### Task details
Return every line of the entries that contains the string "accomplish", matching case exactly.

### Records for the task
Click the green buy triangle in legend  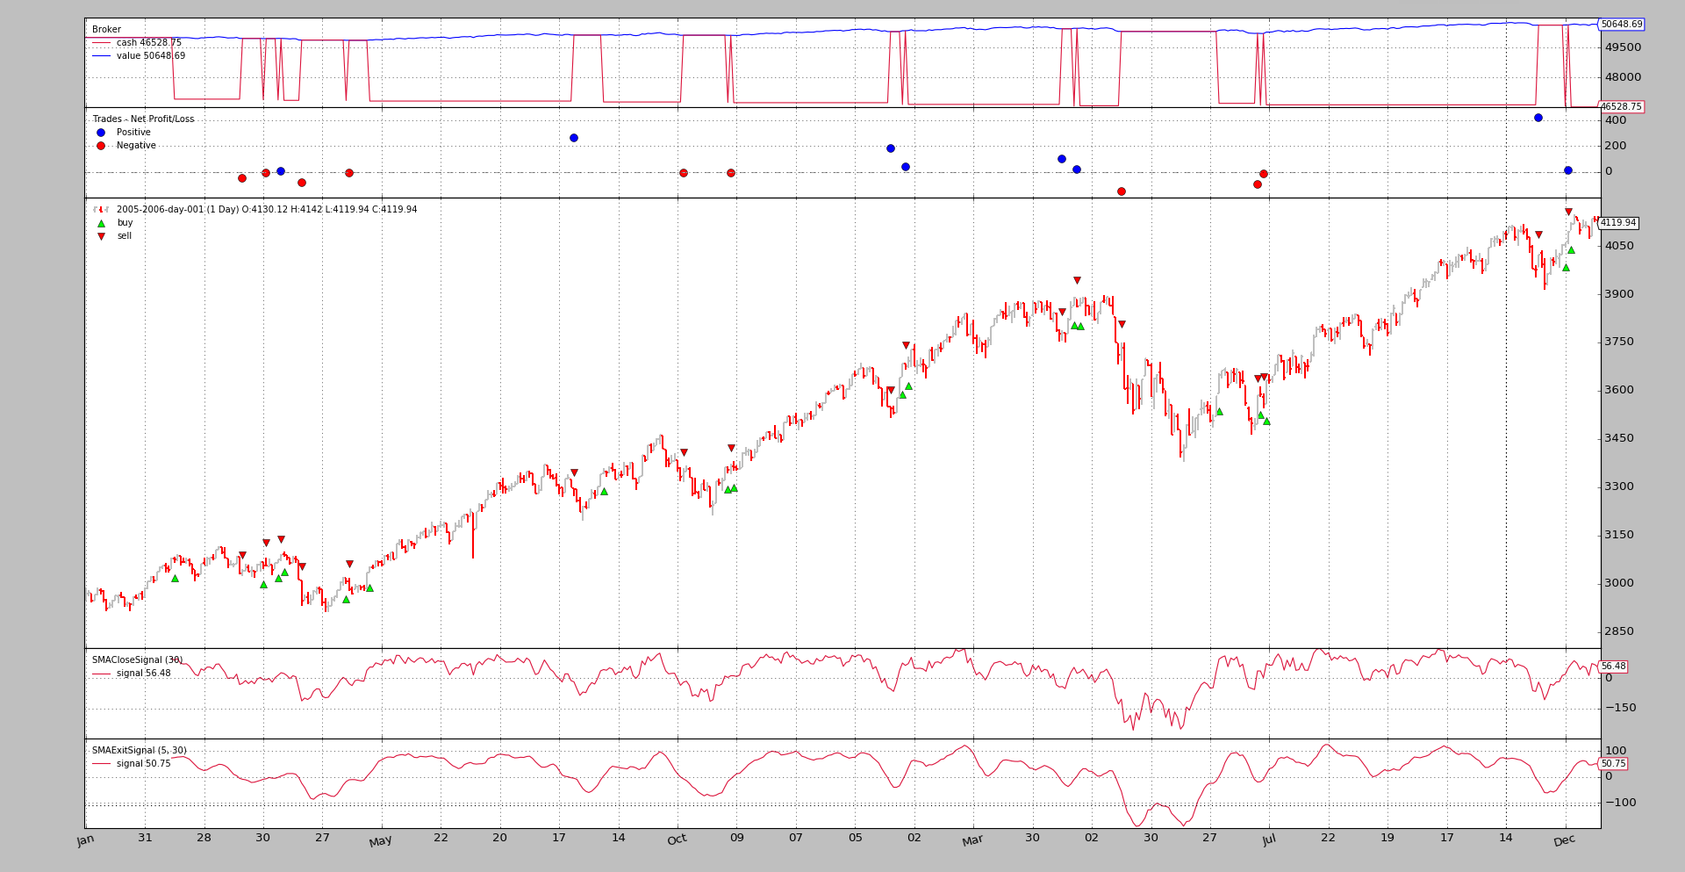[x=101, y=223]
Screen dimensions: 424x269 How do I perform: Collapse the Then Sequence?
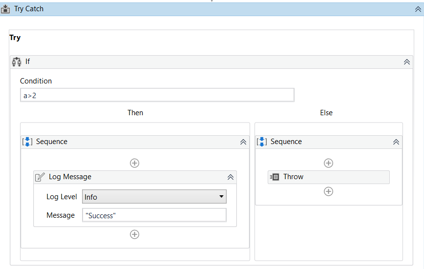(243, 142)
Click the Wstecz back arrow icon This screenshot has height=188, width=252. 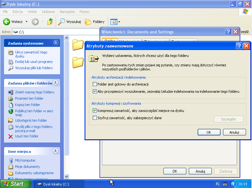click(7, 22)
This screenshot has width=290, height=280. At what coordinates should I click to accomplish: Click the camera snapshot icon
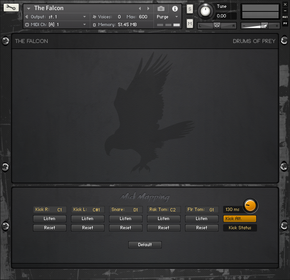[161, 8]
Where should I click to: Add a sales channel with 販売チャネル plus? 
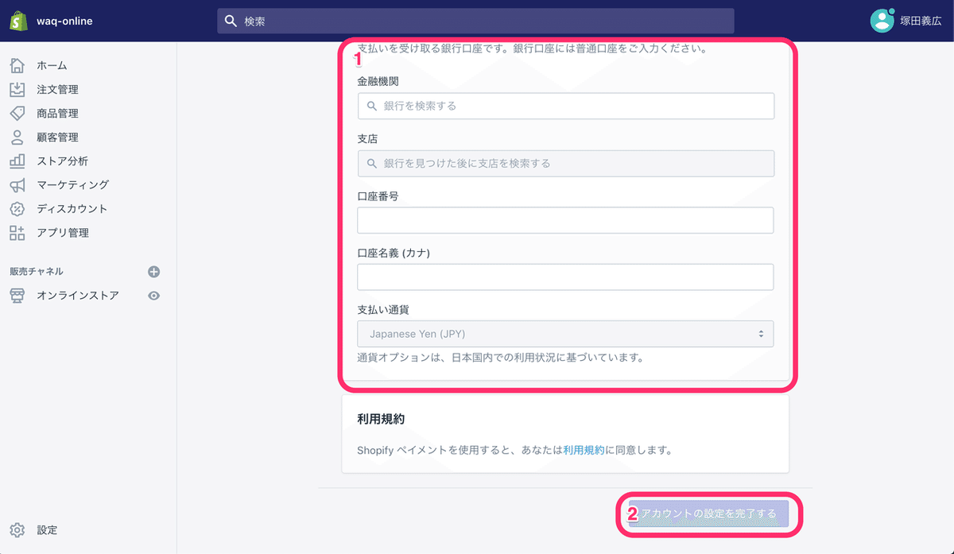pos(153,270)
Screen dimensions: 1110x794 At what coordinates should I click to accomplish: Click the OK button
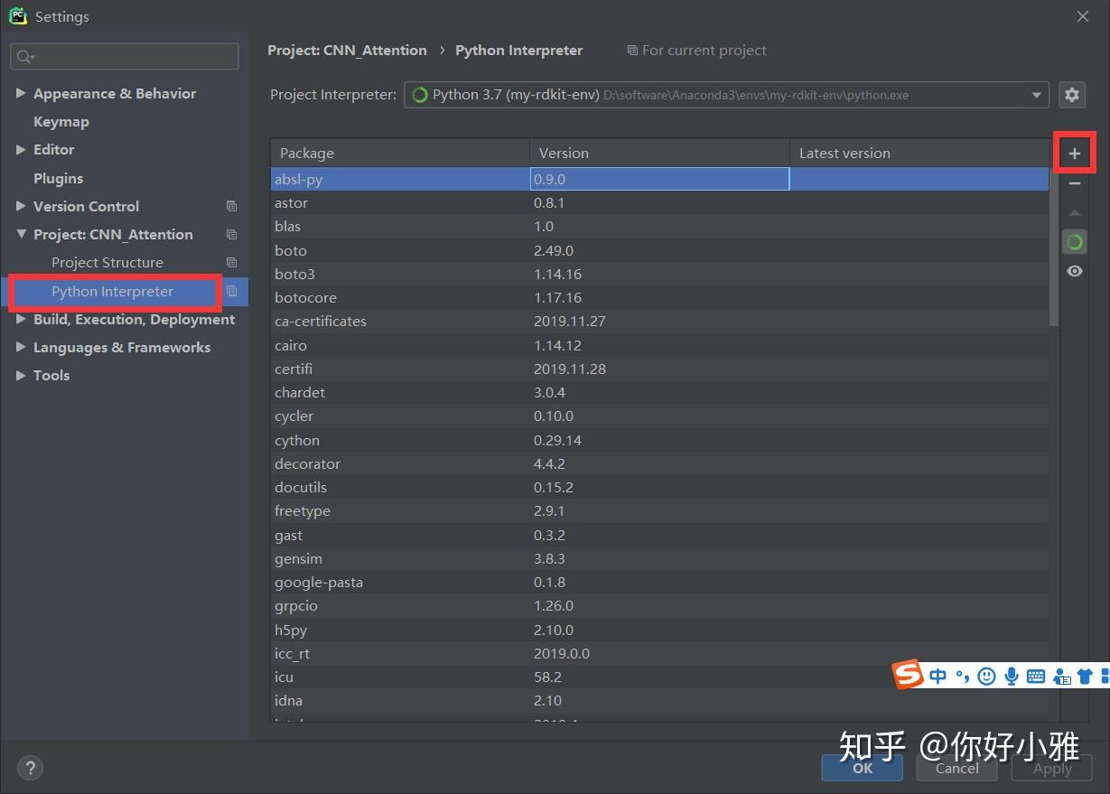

### Output of the task
This screenshot has width=290, height=280. At what coordinates should I click to accomplish: Click the camera snapshot icon
Screen dimensions: 1110x794 At what coordinates should I click to accomplish: Click the OK button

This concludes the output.